Even as the Indian rupee closed below the 70-mark against the USD dollar first time ever yesterday on a stronger dollar and concerns over trade deficit, experts point out that there could be more pain in the offing. We take a closer look.
Even as the Indian rupee closed below the 70-mark against the USD dollar first time ever yesterday on a stronger dollar and concerns over trade deficit, experts point out that there could be more pain in the offing, forcing RBI to intervene. “On the back of global market turmoil and emerging domestic vulnerabilities, INR can further see new low levels against the dollar from here on unless we see some stability in global FX space on geopolitical front. The central bank is not expected to target any level but will likely intervene to ease volatility in the FX market. However, we do not rule out any preventive policy action or announcement to contain the recent sharp volatility in INR,” Sajal Gupta, Head, forex and rates said in a note.
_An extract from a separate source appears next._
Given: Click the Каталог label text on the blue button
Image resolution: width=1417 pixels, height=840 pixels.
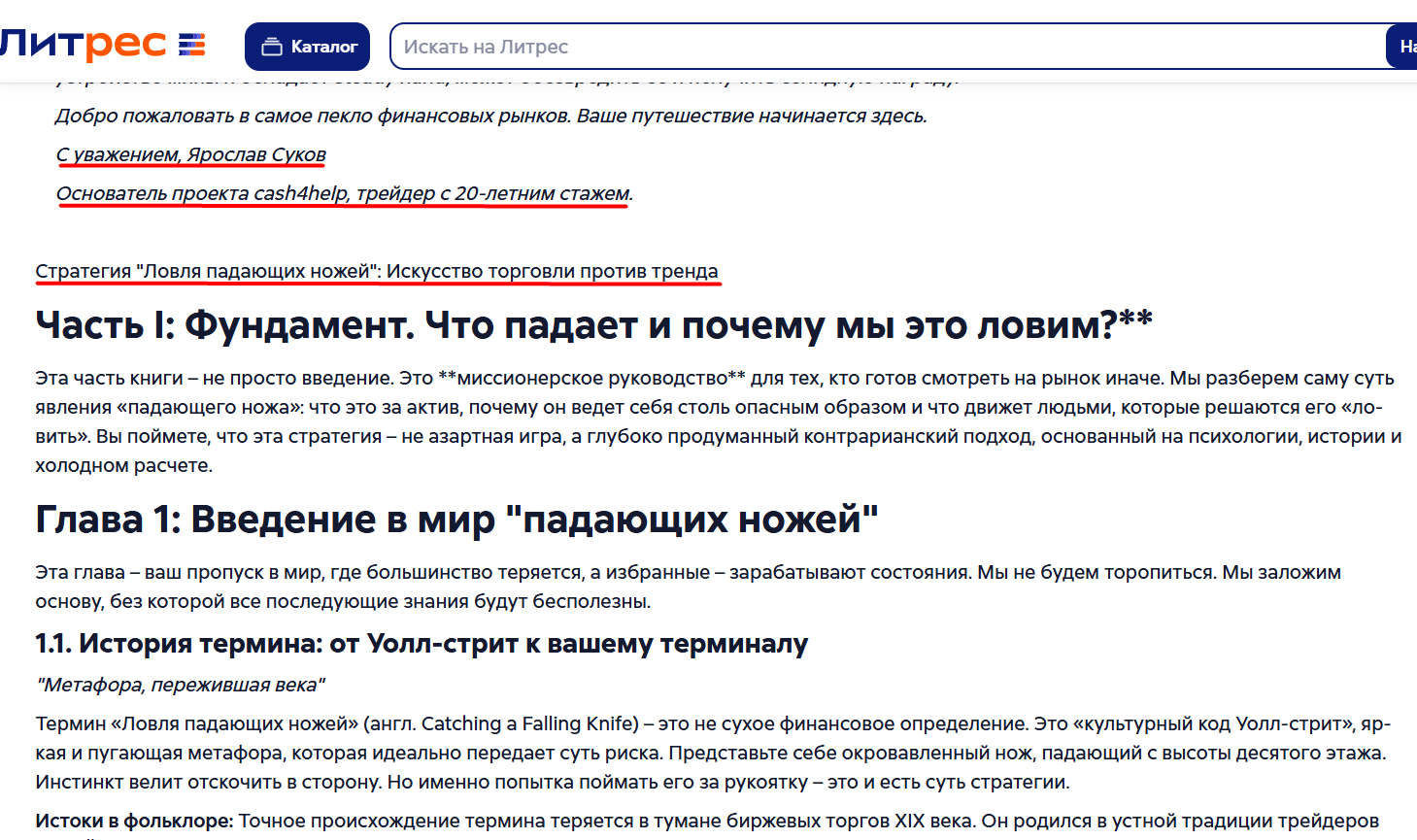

Interestingly, the rupee slid 26 paise or 0.37 per cent over the previous close to close below the 70-mark at 70.15, forcing India’s central bank RBI to intervene in the market, PTI reported currency dealers as saying. A sharp surge in trade deficit has negatively impacted the Indian rupee. Trade deficit soared to a near five-year high of $18 billion, data released by the commerce ministry on Tuesday showed.
Notably, Indian currency and debt markets are closed on Friday for a local holiday and trading would resume on Monday, said a Reuters report. Taking stock of the current position, finance minister Arun Jaitley said that India’s foreign exchange reserves are comfortable by global standards and sufficient to mitigate any undue volatility in the foreign exchange market.
Interestingly, Barclay’s had earlier projected the currency at 72 by year-end. The median forecast in a Bloomberg survey estimated the rupee at 68.20 by end-December. “The only thing to be cautious about is that people shouldn’t get into a knee-jerk reaction. 69.7 or 70 doesn’t mean anything. The real danger is if people over-react. 70, given the current situation is not a bad place to be in. My worry is that if things start going the other way, and rupee appreciates, India is going to start looking better than other EMs. That could lead to further appreciation, which could be far more damaging,” Pronab Sen, ex- Principal Advisor, Planning Commission told CNBC TV18 in an interview.